What you’ll see is us do in a given release is to work on a combination of frequently requested features, smaller improvements to usability and work-flow, bug fixes, and finally architectural changes required to support current or future feature requirements.
While we do try to base what we work on as closely as possible on direct user-feedback, we also adhere to some core principles concerning the overall philosophy and direction of the product. So for example the answer to the question about the IDE turning into a full-fledged GUI is: never. We believe that textual representations of computations provide fundamental advantages in transparency, reproducibility, collaboration, and re-usability. We believe that writing code is simply the right way to do complex technical work, so we’ll always look for ways to make coding better, faster, and easier rather than try to eliminate coding altogether.
Ajay -Describe your journey in science from a high school student to your present work in R. I noticed you have been very successful in making software products that have been mostly proprietary products or sold to companies.
Why did you get into open source products with RStudio? What are your plans for monetizing RStudio further down the line?
JJ- In high school and college my principal areas of study were Political Science and Economics. I also had a very strong parallel interest in both computing and quantitative analysis. My first job out of college was as a financial analyst at a government agency. The tools I used in that job were SAS and Excel. I had a dim notion that there must be a better way to marry computation and data analysis than those tools, but of course no concept of what this would look like.
From there I went more in the direction of general purpose computing, starting a couple of companies where I worked principally on programming languages and authoring tools for the Web. These companies produced proprietary software, which at the time (between 1995 and 2005) was a workable model because it allowed us to build the revenue required to fund development and to promote and distribute the software to a wider audience.
By 2005 it was however becoming clear that proprietary software would ultimately be overtaken by open source software in nearly all domains. The cost of development had shrunken dramatically thanks to both the availability of high-quality open source languages and tools as well as the scale of global collaboration possible on open source projects. The cost of promoting and distributing software had also collapsed thanks to efficiency of both distribution and information diffusion on the Web.

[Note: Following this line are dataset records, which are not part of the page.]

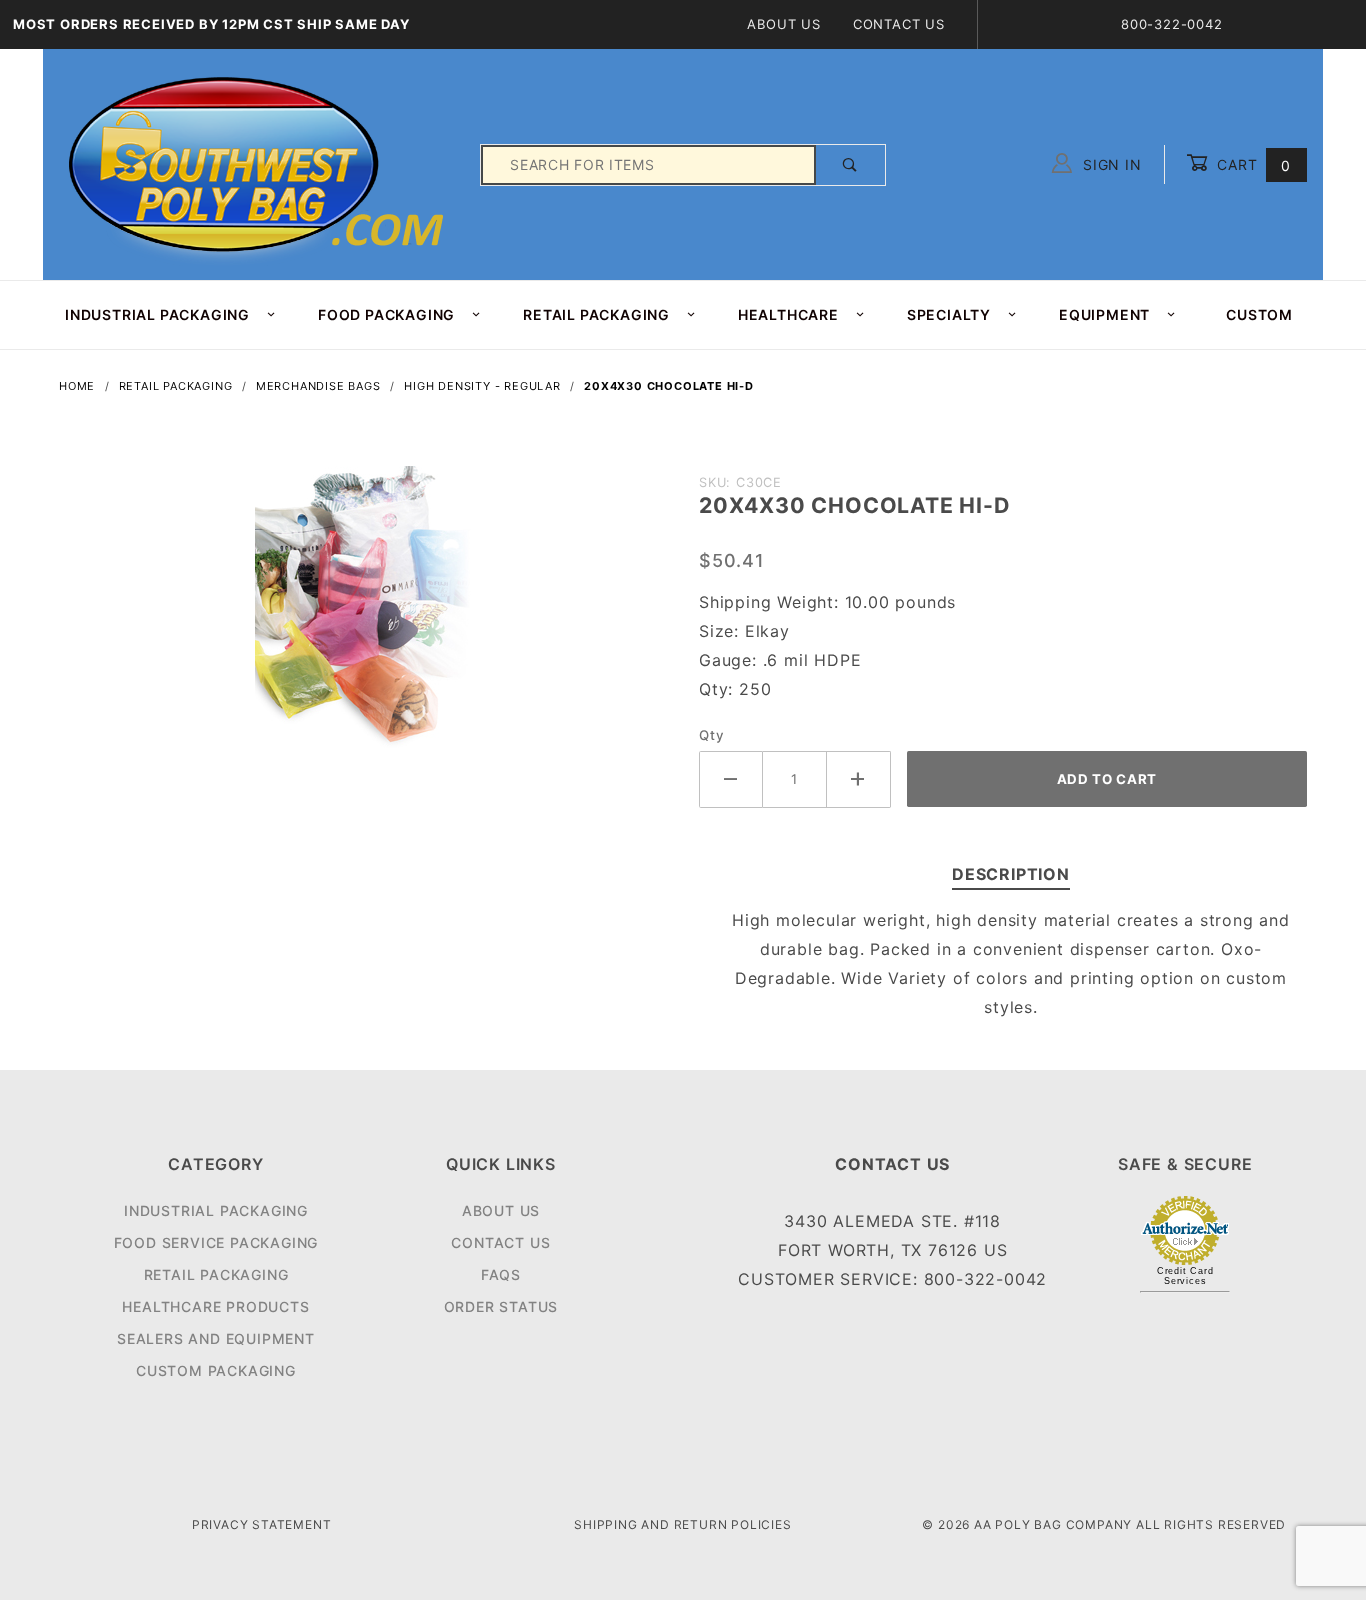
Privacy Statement (262, 1524)
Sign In (1109, 164)
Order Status (501, 1306)
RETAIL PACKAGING (596, 314)
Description (1011, 874)
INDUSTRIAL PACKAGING (157, 314)
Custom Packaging (216, 1370)
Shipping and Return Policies (682, 1524)
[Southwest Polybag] (259, 163)
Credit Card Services (1185, 1276)
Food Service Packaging (216, 1242)
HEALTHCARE (788, 314)
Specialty (949, 314)
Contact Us (899, 24)
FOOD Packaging (386, 314)
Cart (1251, 164)
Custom (1259, 314)
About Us (783, 24)
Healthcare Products (215, 1306)
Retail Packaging (216, 1274)
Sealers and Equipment (216, 1338)
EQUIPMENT (1104, 314)
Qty (711, 735)
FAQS (501, 1274)
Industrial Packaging (216, 1210)
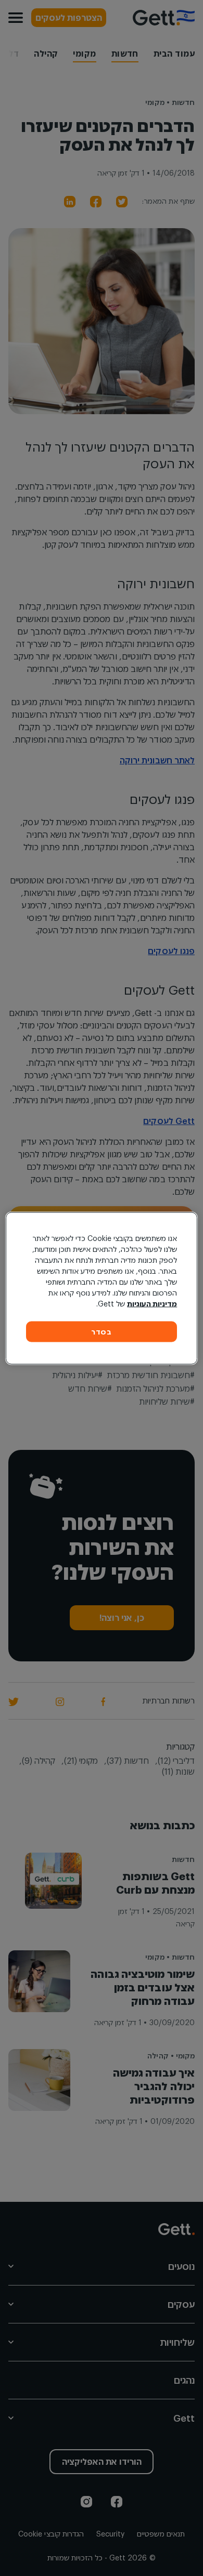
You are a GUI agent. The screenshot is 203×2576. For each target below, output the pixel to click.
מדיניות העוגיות (152, 1303)
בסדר (101, 1331)
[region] (101, 1288)
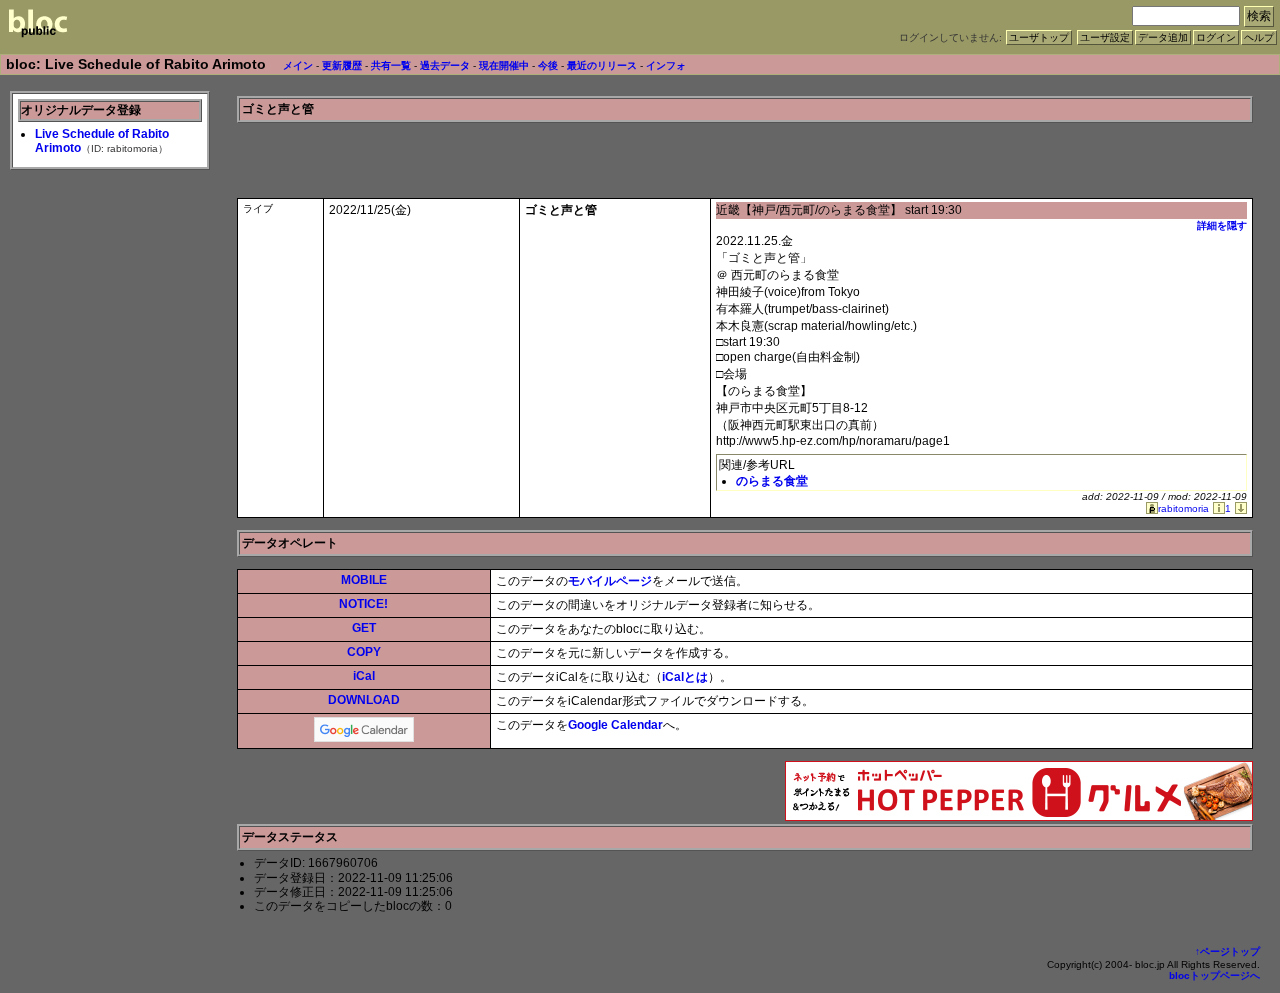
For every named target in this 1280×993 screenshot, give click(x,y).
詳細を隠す (1222, 225)
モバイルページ (610, 581)
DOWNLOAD (364, 700)
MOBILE (364, 580)
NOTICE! (363, 604)
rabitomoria (1183, 508)
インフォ (666, 65)
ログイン (1216, 37)
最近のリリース (602, 65)
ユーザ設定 (1105, 37)
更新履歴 (342, 65)
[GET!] (1239, 508)
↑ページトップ (1227, 951)
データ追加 (1163, 37)
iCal (364, 676)
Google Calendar (615, 725)
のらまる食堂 (772, 481)
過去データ (445, 65)
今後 (548, 65)
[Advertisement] (1019, 153)
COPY (364, 652)
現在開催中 (504, 65)
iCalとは (685, 677)
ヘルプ (1259, 37)
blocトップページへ (1214, 975)
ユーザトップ (1039, 37)
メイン (298, 65)
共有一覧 (391, 65)
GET (364, 628)
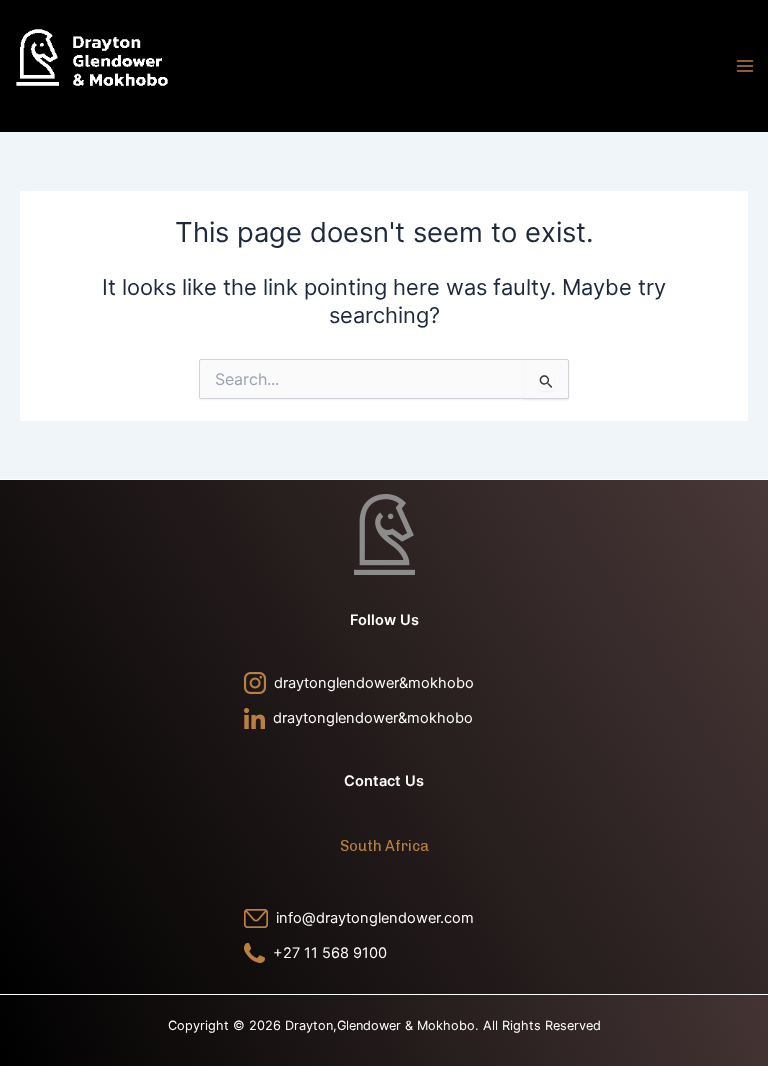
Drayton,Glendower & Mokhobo (113, 108)
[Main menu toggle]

When I heard about R and learned more about it, I become very excited and inspired by what the project had accomplished. A group of extremely talented and dedicated users had created the software they needed for their work and then shared the fruits of that work with everyone. R was a platform that everyone could rally around because it worked so well, was extensible in all the right ways, and most importantly was free (as in speech) so users could depend upon it as a long-term foundation for their work.
So I started RStudio with the aim of making useful contributions to the R community. We started with building an IDE because it seemed like a first-rate development environment for R that was both powerful and easy to use was an unmet need. Being aware that many other companies had built successful businesses around open-source software, we were also convinced that we could make RStudio available under a free and open-source license (the AGPLv3) while still creating a viable business. At this point RStudio is exclusively focused on creating the best IDE for R that we can. As the core product gets where it needs to be over the next couple of years we’ll then also begin to sell other products and services related to R and RStudio.
In 1995 Joseph J. (JJ) Allaire co-founded Allaire Corporation with his brother Jeremy Allaire, creating the web development tool ColdFusion. In March 2001, Allaire was sold to Macromedia where ColdFusion was integrated into the Macromedia MX product line. Macromedia was subsequently acquired by Adobe Systems, which continues to develop and market ColdFusion.
After the sale of his company, Allaire became frustrated at the difficulty of keeping track of research he was doing using Google. To address this problem, he co-founded Onfolio in 2004 with Adam Berrey, former Allaire co-founder and VP of Marketing at Macromedia.
On March 8, 2006, Onfolio was acquired by Microsoft where many of the features of the original product are being incorporated into the Windows Live Toolbar. On August 13, 2006, Microsoft released the public beta of a new desktop blogging client called Windows Live Writer that was created by Allaire’s team at Microsoft.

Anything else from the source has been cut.